1. don't allow multiple proxies per-URI, but introduce a precedent for
set-publisher to set origin-level properties, which we might break for
the next release

2. allow them, and live with the breakage

3. don't introduce this wad yet

At this stage, I'm leaning heavily towards 3. Given my question about
what it means to have multiple origins configured - that is, when are we
doing composition, and when are we allowing redundancy, it might be
useful to be able to do:

pkg set-origin --allow-failure --proxy http://bar http://foo

if we wanted the transport to not throw errors when http://bar was
unreachable, but simply move on to the next available URI configured for
that publisher.

(Danek please add to or correct anything here if needed.)

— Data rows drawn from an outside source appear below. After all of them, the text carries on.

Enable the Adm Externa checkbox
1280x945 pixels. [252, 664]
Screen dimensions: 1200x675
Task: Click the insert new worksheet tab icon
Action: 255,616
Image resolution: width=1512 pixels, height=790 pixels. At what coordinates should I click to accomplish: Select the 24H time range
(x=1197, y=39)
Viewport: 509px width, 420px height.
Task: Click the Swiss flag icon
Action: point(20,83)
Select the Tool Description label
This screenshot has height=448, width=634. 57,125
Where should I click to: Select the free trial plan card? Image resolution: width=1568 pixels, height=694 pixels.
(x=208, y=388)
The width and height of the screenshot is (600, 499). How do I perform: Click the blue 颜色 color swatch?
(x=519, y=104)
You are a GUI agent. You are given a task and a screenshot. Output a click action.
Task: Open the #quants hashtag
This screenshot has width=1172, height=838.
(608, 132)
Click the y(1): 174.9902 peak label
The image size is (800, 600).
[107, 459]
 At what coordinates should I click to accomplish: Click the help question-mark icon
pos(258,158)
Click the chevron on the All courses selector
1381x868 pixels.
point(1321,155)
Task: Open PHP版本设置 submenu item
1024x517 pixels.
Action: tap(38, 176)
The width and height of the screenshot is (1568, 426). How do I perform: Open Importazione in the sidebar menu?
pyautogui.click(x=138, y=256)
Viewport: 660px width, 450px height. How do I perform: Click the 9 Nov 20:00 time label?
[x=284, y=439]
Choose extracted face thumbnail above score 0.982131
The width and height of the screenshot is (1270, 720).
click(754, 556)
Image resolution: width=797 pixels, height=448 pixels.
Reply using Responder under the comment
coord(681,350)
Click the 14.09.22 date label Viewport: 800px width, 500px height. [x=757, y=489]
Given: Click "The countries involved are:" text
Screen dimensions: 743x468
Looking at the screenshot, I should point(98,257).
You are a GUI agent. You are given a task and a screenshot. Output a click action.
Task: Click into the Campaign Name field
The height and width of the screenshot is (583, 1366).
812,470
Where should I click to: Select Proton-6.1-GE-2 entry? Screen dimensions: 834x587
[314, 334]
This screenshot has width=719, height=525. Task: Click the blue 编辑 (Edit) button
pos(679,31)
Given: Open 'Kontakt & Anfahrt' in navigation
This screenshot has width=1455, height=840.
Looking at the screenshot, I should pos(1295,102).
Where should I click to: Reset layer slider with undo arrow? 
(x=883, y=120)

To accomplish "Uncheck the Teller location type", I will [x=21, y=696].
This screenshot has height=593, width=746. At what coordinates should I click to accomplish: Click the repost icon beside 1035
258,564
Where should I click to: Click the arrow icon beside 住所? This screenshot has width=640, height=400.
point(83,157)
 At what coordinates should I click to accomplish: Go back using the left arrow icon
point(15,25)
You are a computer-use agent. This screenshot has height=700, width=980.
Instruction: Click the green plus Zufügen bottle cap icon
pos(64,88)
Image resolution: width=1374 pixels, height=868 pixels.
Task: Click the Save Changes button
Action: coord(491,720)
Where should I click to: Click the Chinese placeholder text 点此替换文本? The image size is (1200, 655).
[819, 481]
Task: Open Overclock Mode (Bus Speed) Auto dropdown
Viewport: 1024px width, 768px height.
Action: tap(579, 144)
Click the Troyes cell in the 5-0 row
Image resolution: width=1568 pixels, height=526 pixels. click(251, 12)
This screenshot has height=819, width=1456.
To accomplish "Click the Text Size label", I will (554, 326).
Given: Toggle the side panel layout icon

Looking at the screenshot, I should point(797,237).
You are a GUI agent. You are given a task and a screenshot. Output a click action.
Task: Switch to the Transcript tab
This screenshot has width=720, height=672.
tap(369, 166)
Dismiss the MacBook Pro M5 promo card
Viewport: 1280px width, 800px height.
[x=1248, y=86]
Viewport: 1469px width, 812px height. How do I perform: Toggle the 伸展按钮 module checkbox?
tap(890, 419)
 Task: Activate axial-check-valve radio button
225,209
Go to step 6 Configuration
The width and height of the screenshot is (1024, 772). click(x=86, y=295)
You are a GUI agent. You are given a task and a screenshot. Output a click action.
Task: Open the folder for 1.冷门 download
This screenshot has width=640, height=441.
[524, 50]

So feel free to respond to Danek and I, but we just spent some time talking about this, and we think most of your work can go back for U1, but there are some changes that need to be made. Please don't take these as set in stone or design by fiat; feel free to respond with concerns and work out alternatives:

In particular, it is believed that RepositoryURI is the wrong point of abstraction for the proxy configuration information.

Specifically, this is (roughly) the model from the webrev:

Publisher
.repository
  Repository
  .origins  = [
     RepositoryURI
       .uri = http://example.com
       .proxy = http://proxy1
     RepositoryURI
       .uri = http://example.com
       .proxy = http://proxy2
  ]

It is believed that this is the desired model instead:

Publisher
.repository
  Repository
  .origins
     RepositoryURI
       .uri = http://example.com
       .proxies = [
         ProxyURI (new object)
           .uri = http://proxy2
       ]

This model accomplishes a few things:

 1) allows storage of configuration to be done at the level of the
    object that it's about instead of duplicating that information (for
    example, storage and management of key/cert information)

 2) makes the API changes backwards compatible with clients such as the
    packagemanager (proxy configuration won't be visible, but won't be
    lost, and removal of proxy by URI alone will continue to work)


To accommodate the above, the changes to the various remove_* and update_* methods of pkg.client.publisher.Repository should be reverted. (The .update_* methods are completely unused, I would go ahead and update their docstrings to mark them as deprecated and then add a note to client_api_versions.txt when doing so; we should remove them in the future once we verify no other consumers are using them.)

As for the pkg.client.publisher.Repository add_* methods, I have a few suggestions for possible (different) implementations:

  1) the 'proxy=' parameter should become a 'proxies=' parameter that
     can contain a list of either URI strings (which will be converted
     automatically to ProxyURI objects) or ProxyURI objects

  2) revert the changes to the add_* methods; implement
     add_origin_proxy and remove_origin_proxy methods, etc. that accept
     a origin URI and a proxy uri and any configuration info specific
     to the proxy

  3) revert the changes to the add_* methods; require API consumers to
     simply provide complete RepositoryURI objects with appropriate
     ProxyURI objects assigned already.  Trying to squeeze a tiered
     object structure info a flat set of parameters leads to tears
     anyway.

However, while the proposed data model above allows for multiple proxies per-origin, it is believed that until we find resolutions for some of the various transport issues that are currently open, we should not allow multiple proxies for the same origin (although the data model can prepare for that possibility internally). So there should be some sort of exception raised if an attempt to have more than one for a single origin is made.

To make the above changes work with the rest of what you have, I would then suggest you create a ProxiedURI object that inherits from RepositoryURI and adds the .proxy, .runtime_proxy, and .key propeties that you can use in the various transport modules.

pkg.client.transport __gen_repo can be changed to yield ProxiedURI objects instead of yielding the normal RepositoryURI objects; these can be created on the fly (and cached if necessary, although I don't think it will be).


Finally, please note that Danek really only had feedback about the data model (that is, the structure of the objects internally); the specific implementation suggestions here are largely my own. They likely need further vetting before implementation.